About SCArFEthics

Overview:
SCArFEthics is a two-year international and interdisciplinary research project investigating sustainable consumption and agri-food ethics. Commencing in June 2018, the focus of the project is on the food knowledges, beliefs, practices and experiences of the new middle-classes in Brazil, China, and South Africa.  We are currently a team of twenty working at seven universities in four countries on four continents across three case studies. The project is funded by the ESRC and supported by the N8.

Some Blurb:
Sustainable food consumption spaces and practices in the global South are of critical importance yet remain under researched and poorly understood because most studies assume that ethical consumers are situated in the global North. Expanding middle class consumption in global South countries is seen simultaneously as providing a potential stimulus to global economic growth and a threat to environmental sustainability. The UN’s Sustainable Development Goal 12 (Ensure Sustainable Consumption and Production) recognises the need to support developing countries in strengthening their technological capacity to enable more sustainable patterns of consumption, to promote sustainable public procurement practices, and to ensure that consumers have the relevant information and awareness for sustainable lifestyles. In response, this research evaluates the mobilisation and practice of sustainable consumption in the global South through an examination of systems of food provision and regulation, everyday consumer habits, and trends and fashions in food consumption. It draws on case study research in Brazil, China, and South Africa, where there is robust evidence of large and growing middle classes.

The research is essential to understand how sustainable food consumption is mobilised and practised in distinct global South contexts, how this might be affected during times of increasing political instability and social precarity, and how this relates to the wider context of global population growth and globalising consumerism. Pilot research in the case study countries suggests that digital technologies are increasingly interwoven into societies and food systems as follows: consumers share, receive information about, purchase and review food online; food retail companies optimise their distribution with the help of IT technology; and state procurement systems increasingly move online. Recognising these realities, the research provides an innovative investigation of the interconnectedness of online and offline spaces of sustainable food consumption in the global South.

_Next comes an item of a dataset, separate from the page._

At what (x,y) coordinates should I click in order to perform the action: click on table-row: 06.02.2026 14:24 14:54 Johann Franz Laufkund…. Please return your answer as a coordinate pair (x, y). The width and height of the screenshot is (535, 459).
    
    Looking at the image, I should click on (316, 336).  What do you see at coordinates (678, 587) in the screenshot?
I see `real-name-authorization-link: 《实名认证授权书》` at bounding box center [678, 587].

The research is organised into four phases. The first focuses on institutional and cultural drivers of sustainable food consumption. It analyses policy and media reports, business strategies, codes, campaigns and initiatives in the policy and popular domain. Key informant interviews are conducted with government departments responsible for food procurement and standards, campaigners, and leading food retailers, wholesalers and restaurateurs. The second phase, focusing on consumer habits and everyday trends, comprises ethnographic research in middle-class residential areas of Guangzhou, Rio de Janeiro and Johannesburg. Interviews address household food consumption practices, judgments about ‘good’ food, and popular influences on food ethics and environmental values. Digital ethnographies examine the online practices of consumers, including how they collect information, shop or review online, and the influence of social media on ethical judgment and creating markets for sustainable foods. Accompanied shopping interviews and co-cooking sessions capture the nuances of food choices, moral judgments, engagement with government and corporate ethical initiatives, and the ordinary ethics of food purchase and use. The third phase, focusing on fashion and trends, uses text mining of social media to trace lines of influence in sustainable food consumption. To widen the reach of the research, and provide material with traction with policy and commercial actors, the final phase gathers quantitative data through a web-based survey of the drivers of sustainable food consumption and the behavioural intentions arising from these. The research is an innovative analysis of different global South contexts in which shifts towards sustainable food consumption are likely to have global impact. The three case studies offer comparisons of the potential of different drivers of food sustainability.